3. Induzione di Hematoendothelial Pprecursors da hPSCs (giorno 0, trasduzione di hPSCs)

1. Per preparare mezzo di reazione si combinano 1,3 ml di terreno completo commerciale privo di siero (vedi Tabella 2), virus, polibrene, e Y27632 inibitore ROCK (Tabella 1): aggiungere 1,3 ml di inibitore ROCK 10 mm a 1,3 ml di mezzo ad una concentrazione finalezione di 10 pM, e polibrene una concentrazione finale 6 mg / ml.
   1. Aggiungere una quantità appropriata di concentrato virale (s) ad una concentrazione finale di 0,5-1,0 MOI (molteplicità di infezione) di ogni virus per cellula. Mantenere mezzo di reazione in ghiaccio oa 4 ° C fino a quando la sospensione di cellule singole è pronto.
      NOTA: La stessa quantità di MOI per ogni virus nel GATA1 / ETV2, GATA2 / TAL1, e miscele GATA2 / TAL1 / reazione LMO2 è ottimale per l'induzione della differenziazione. Culture Tuttavia, in ETV2 / GATA2 trasdotte raddoppio MOI per GATA2, relativi a ETV2, migliora la differenziazione. Pertanto, per queste culture, rapporto 1: 2 per MOI di ETV2 e 1 MOI di GATA2 è raccomandato (ad esempio, se concentrato virale è stimato a circa 6,8 x ¹⁰ 7 particelle / ml, aggiungere 10 ml di ETV2 e 20 ml di concentrati virali GATA2 a 0,68 x 10 ^{6 cellule per} una reazione ETV2 / GATA2 in un pozzo 35 millimetri di un 6-pozzetti).
2. Preparare hPSCs in una singola cella di sospensione.
   1. Crescere hPSCs in condizioni di assenza di alimentazione, come descritto nella sezione 2. Il giorno 4 dopo l'ultimo passaggio, osservare densità cellulare e la morfologia sotto un microscopio invertito. hPSCs dovrebbero crescere in colonie stretti con spigoli vivi senza differenziazione spontanea e raggiungere ~ 60-70% di confluenza il giorno della trasduzione.
   2. Aspirare il terreno, aggiungere 1,5-2 ml di reagente commerciale dissociazione delle cellule (Tabella 1) per pozzetto e incubare a 37 ° C con 5% di CO _{2 per} 5-7 minuti.
   3. Raccogliere le cellule in volumi uguali di terreno completo commerciale (vedi tabella 2) con 10 micron di inibitore ROCK, contare le cellule e determinare la vitalità.
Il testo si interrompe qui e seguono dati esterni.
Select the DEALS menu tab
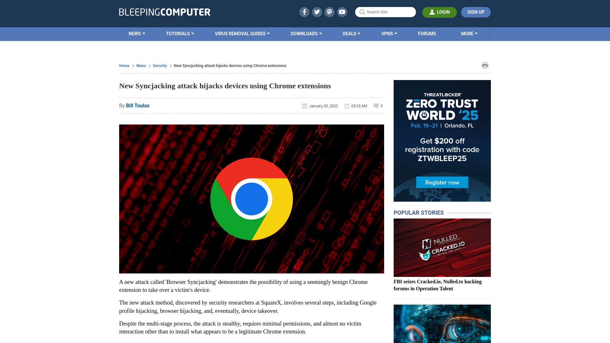This screenshot has width=610, height=343. coord(351,33)
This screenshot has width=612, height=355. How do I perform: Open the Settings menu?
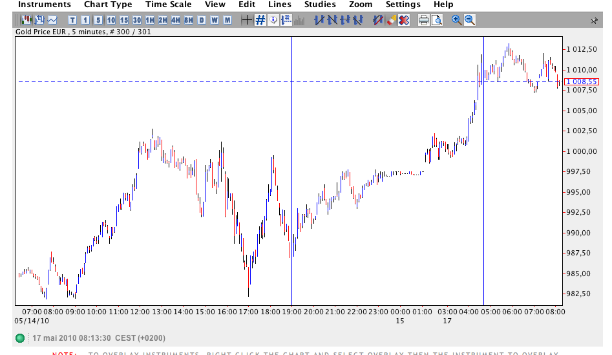point(403,5)
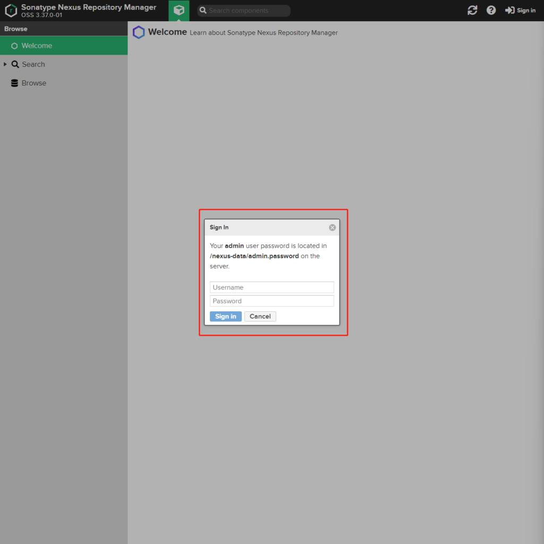Open the Search item in sidebar
The image size is (544, 544).
(x=33, y=64)
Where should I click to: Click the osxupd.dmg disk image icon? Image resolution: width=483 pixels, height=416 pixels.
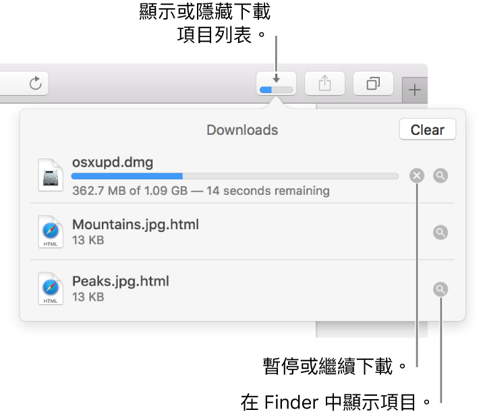51,175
Cellule pellet per centrifugazione a 200 xg per 5 minuti e poi risospendere le cellule in terreno completo commerciale con 10 pM di inibitore ROCK ad una concentrazione di 3.4-5 x 10 ^{6 cellule per} ml.
      NOTA: La vitalità cellulare è fondamentale per la trasduzione virale di successo e la successiva differenziazione.Tipicamente, la vitalità cellulare prima trasduzione deve superare il 90%.
3. Aggiungere 200 microlitri della sospensione cellulare, contenenti 0.68-1 x10 ⁶ cellule in 1,3 ml di mezzo di reazione preparata in 3.1.
4. Aspirare la soluzione matrice dal rivestita 6 pozzetti durante la notte preparato in 2.2., Trasferire la miscela di reazione ad un pozzetto di un 6-pozzetti e distribuire le cellule in modo uniforme. Incubare a 37 ° C con 5% di CO _{2 per} 24 ore. Dopo 24 ore almeno l'80% delle cellule deve essere collegato alla matrice.

4. Induzione Hematoendothelial precursori da hPSCs (giorno 1-7)
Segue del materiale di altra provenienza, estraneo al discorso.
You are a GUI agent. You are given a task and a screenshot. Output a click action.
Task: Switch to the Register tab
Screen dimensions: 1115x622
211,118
1. 24 ore dopo la trasduzione, rimuovere medio virus contenente e lavare le cellule attaccate con commerciale terreno di coltura cellulare incompleto (vedi Tabella 1) e poi aggiungere 3 ml per pozzetto di commerciale terreno di coltura cellulare incompleto contenente citochine ematopoietiche: SCF 100 ng / ml, TPO 50 ng / ml, bFGF 20 ng / ml (di seguito denominati 3F-medium).
2. Sostituire medio totale con fresco 3F-media nei giorni 2, 3 e 4 giorno per rimuovere le cellule morte e detriti. Dopo 4 giorni, quando le cellule ematopoietiche galleggianti stanno emergendo, sostituire la metà del 3F-medio ogni altro giorno, mantenendo il volume totale a 4 ml.
   NOTA: PSIN-EF1α plasmidi di espressione lentivirali incorporano puromicina gene di resistenza consentendo così la selezione positiva di cellule trasdotte. Il 1 ug / ml di puromicina può essere aggiunto a un terreno durante i primi 1-2 giorni di differenziazione per eliminare gli eventuali residui hPSCs indifferenziate.
3. Osservare morfologia cellulare il giorno 4 sotto un microscopio invertito: gruppi ristretti di cellule con morfologia tipica endoteliali iniziano a comparire (figure 2A, 3A). Globuli rotondi appare dal giorno 5 al 7 ° giorno di differenziazione, mentre alcune aree possono mantenere hPSCs morfologia. Analizzare HE e differenziazione ematopoietiche come descritto di seguito.
   NOTA: Riuscito diverso hematoendothelialiation provoca la produzione di globuli che appaiono cellule rotonde come rifrangenti vagamente attaccato alle cellule endoteliali piatte sottostanti. Queste cellule proliferano attivamente formando piccoli aggregati, ed eventualmente staccare e galleggiante (Figure 2A e 3A). Cellule del sangue dal vivo possono essere visivamente distinta dalle cellule morte e morenti in base alla loro capacità di riflettere la luce ed espandere in condizioni di coltura.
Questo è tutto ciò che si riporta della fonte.